Collected data:

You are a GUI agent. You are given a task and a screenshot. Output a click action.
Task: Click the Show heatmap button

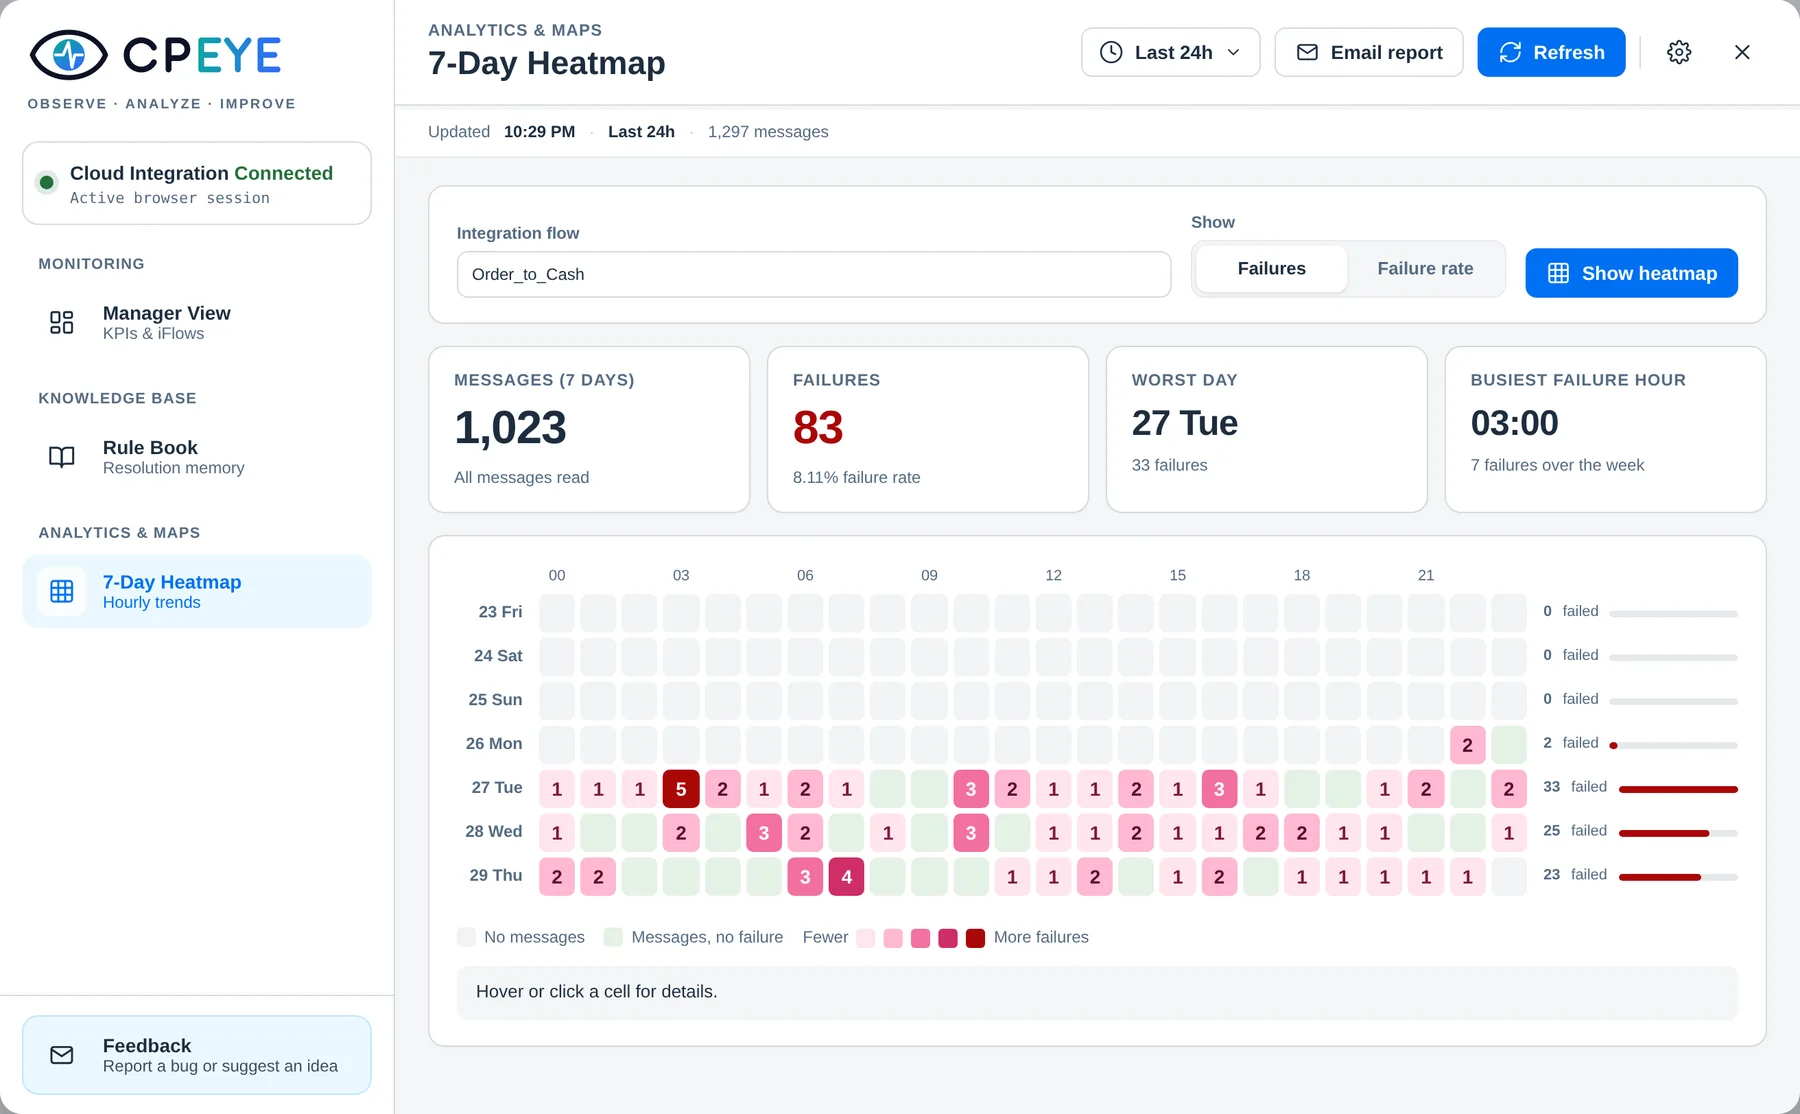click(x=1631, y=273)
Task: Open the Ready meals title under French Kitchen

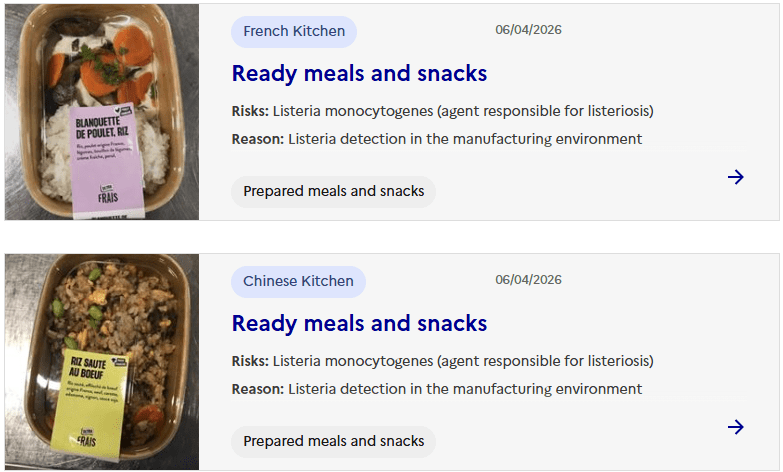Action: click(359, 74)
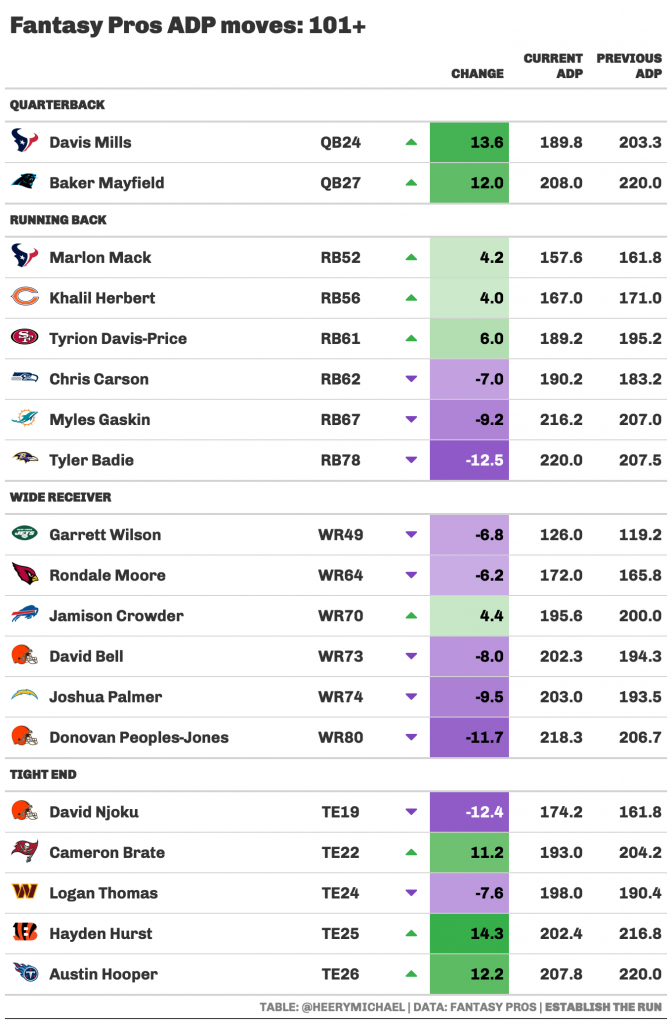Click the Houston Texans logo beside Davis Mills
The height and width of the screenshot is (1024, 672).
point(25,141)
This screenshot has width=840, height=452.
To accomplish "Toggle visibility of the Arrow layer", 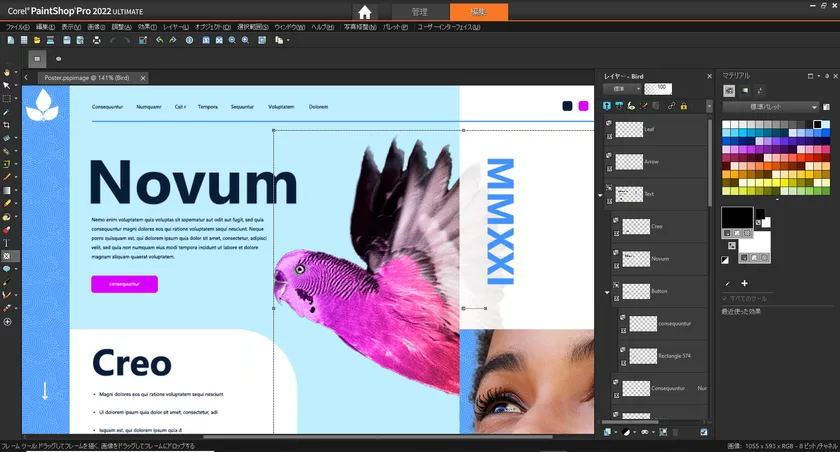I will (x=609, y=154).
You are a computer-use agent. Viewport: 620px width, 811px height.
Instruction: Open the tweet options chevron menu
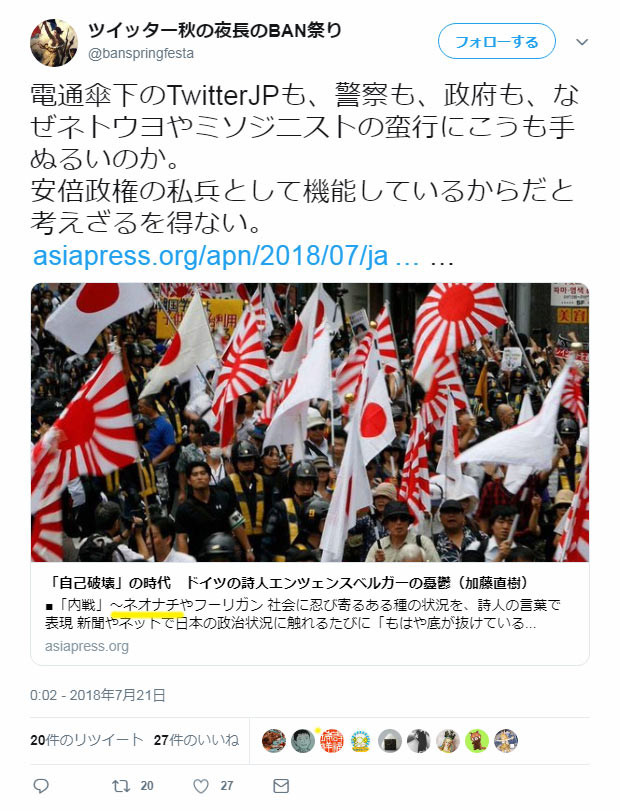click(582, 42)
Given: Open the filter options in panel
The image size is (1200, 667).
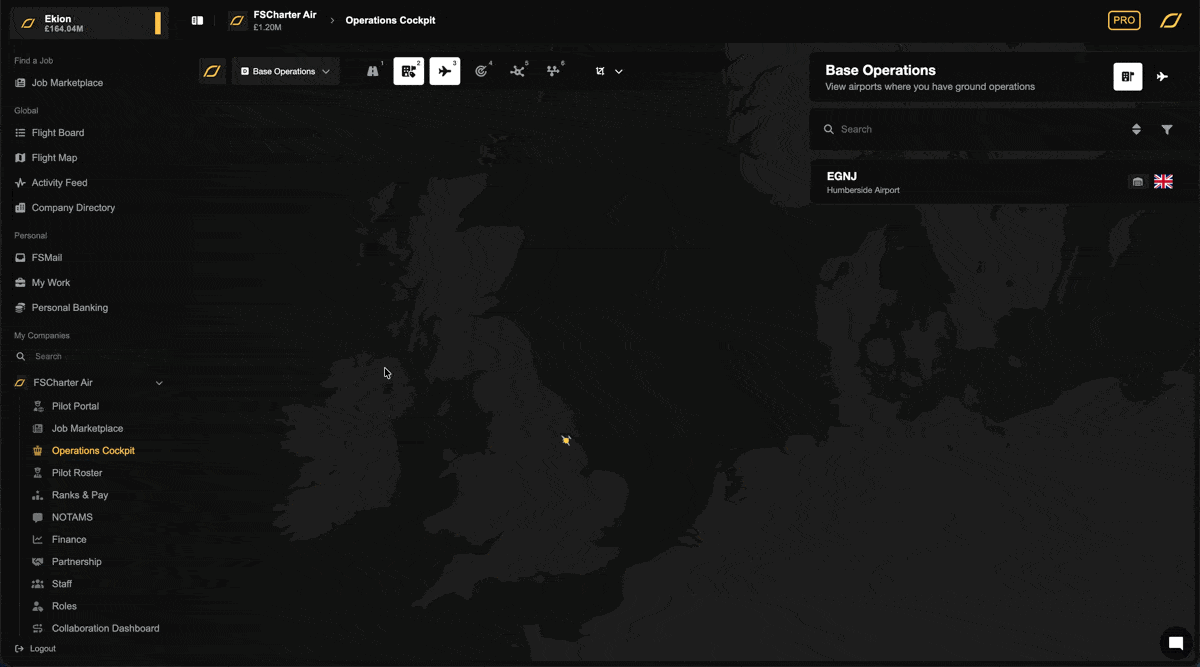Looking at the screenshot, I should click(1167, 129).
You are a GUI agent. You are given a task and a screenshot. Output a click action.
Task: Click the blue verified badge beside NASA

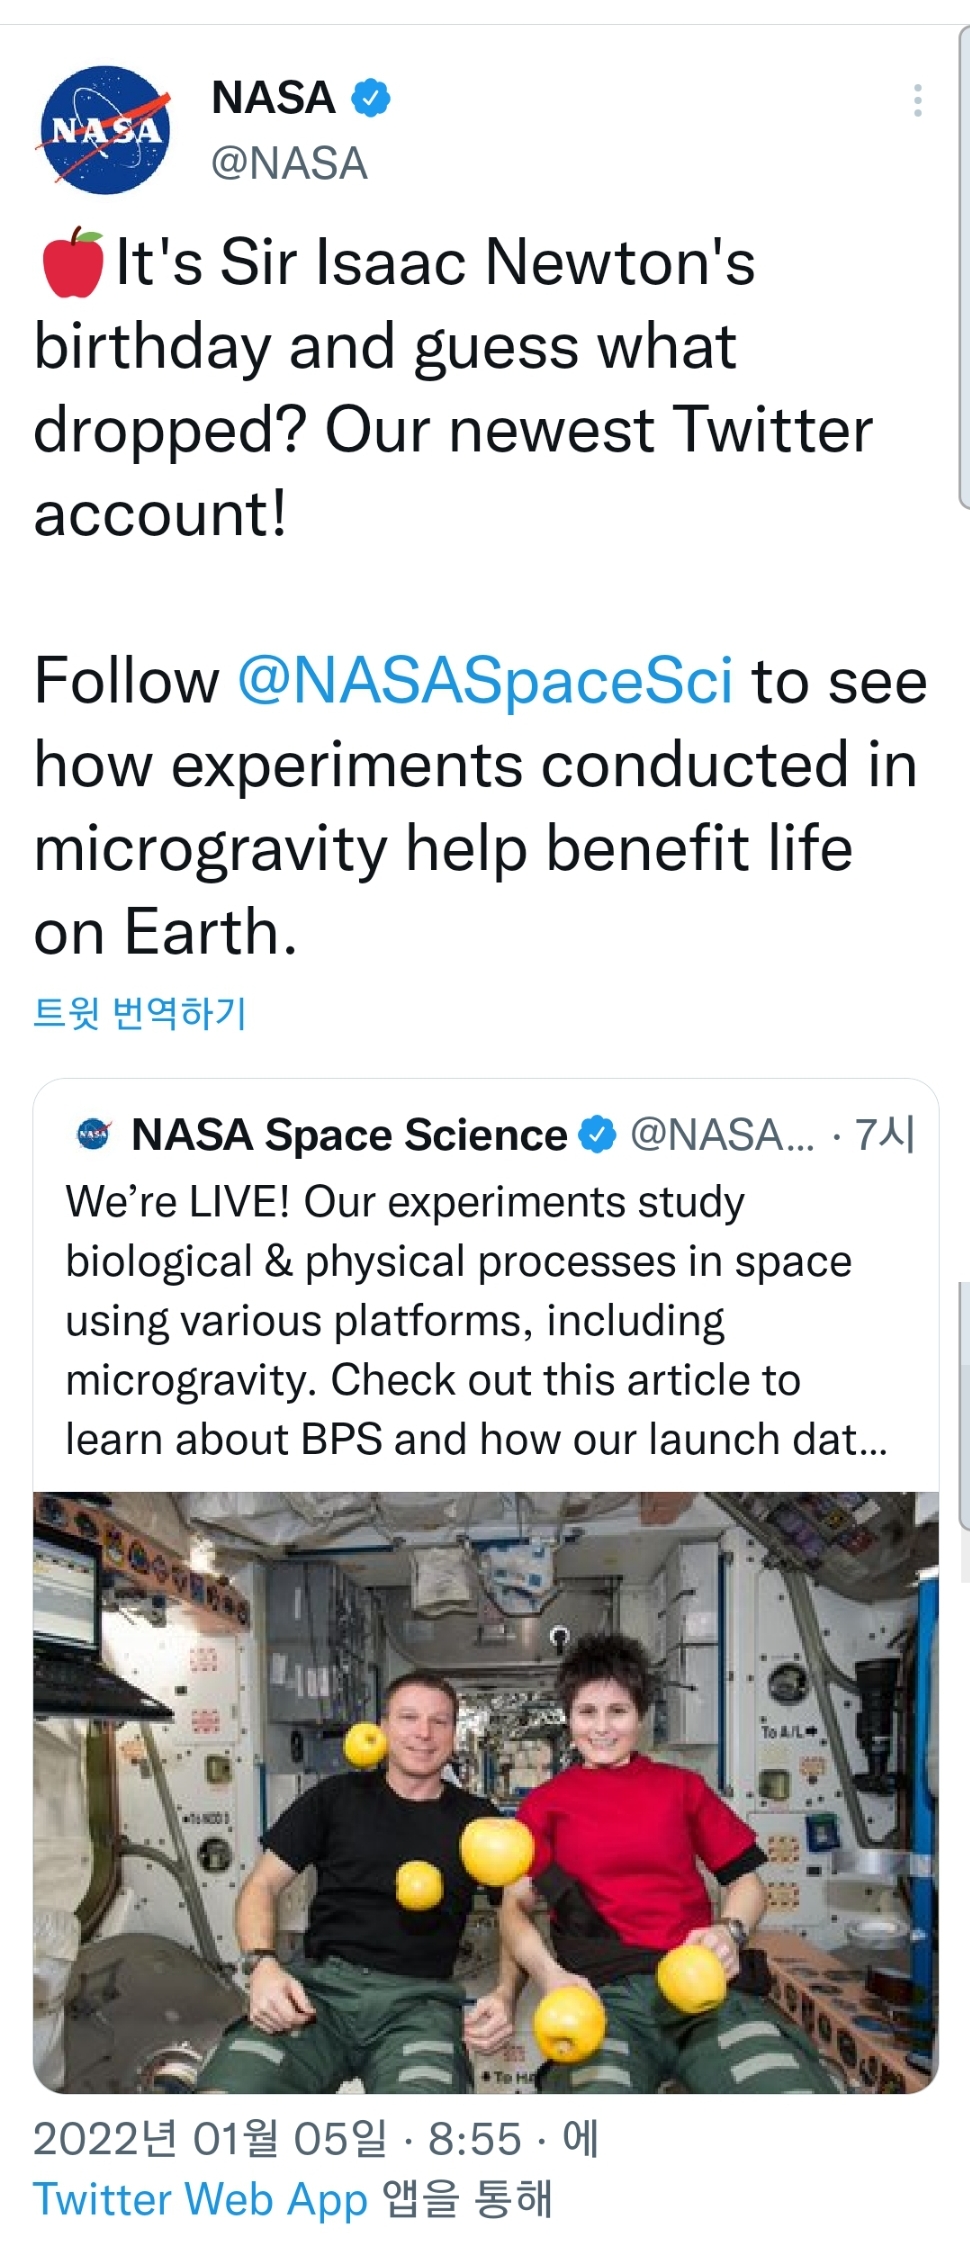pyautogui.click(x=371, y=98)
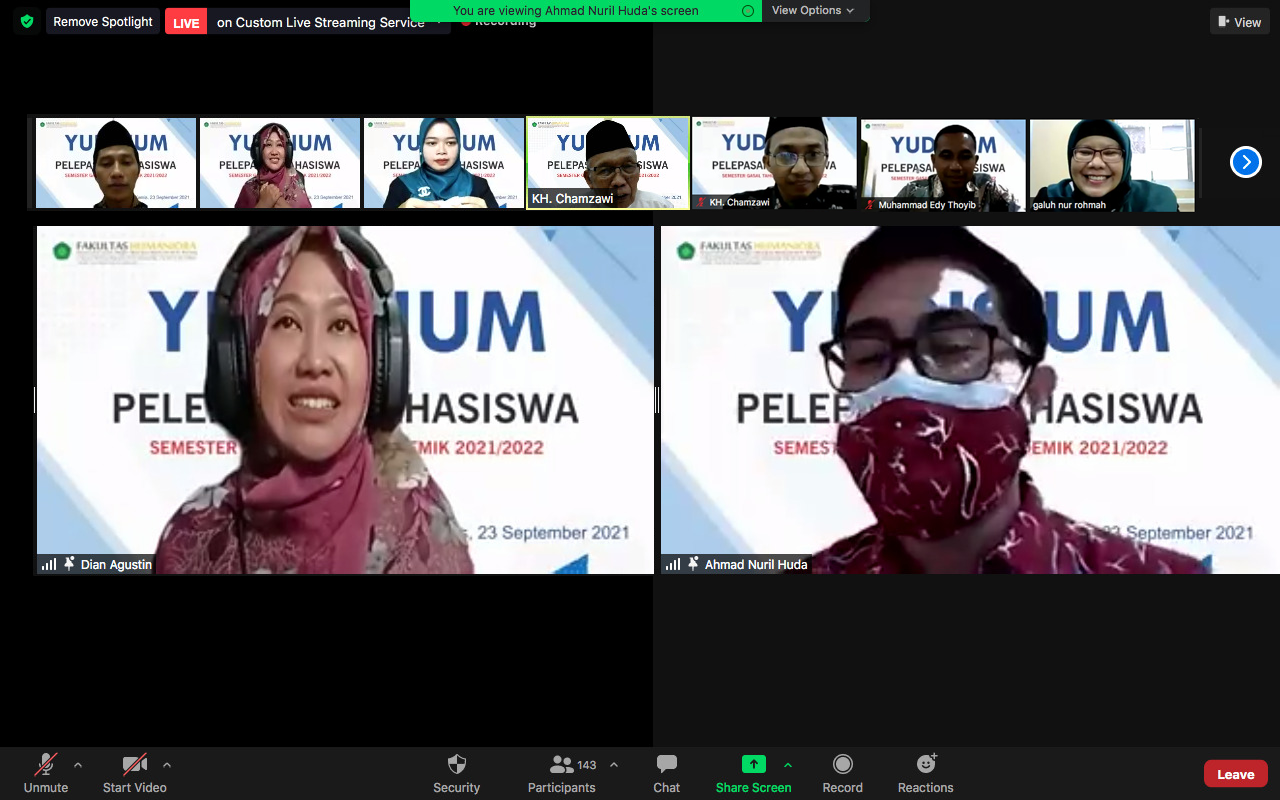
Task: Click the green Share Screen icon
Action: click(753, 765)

* **Work order**:
Your copy must start at the line that holds "You are a computer-use" and end at the last line of the data, both included; it must contain no pictures.

* **Solution for this task**:
You are a computer-use agent. Viewport: 620px width, 811px height.
Instruction: Open the tweet options chevron menu
click(582, 42)
Given: Open the filter options in panel
The image size is (1200, 667).
Looking at the screenshot, I should click(1167, 129).
You are a GUI agent. You are given a task and a screenshot. Output a click action.
Task: Click the blue verified badge beside NASA

pyautogui.click(x=371, y=98)
Task: Click the green Share Screen icon
Action: click(753, 765)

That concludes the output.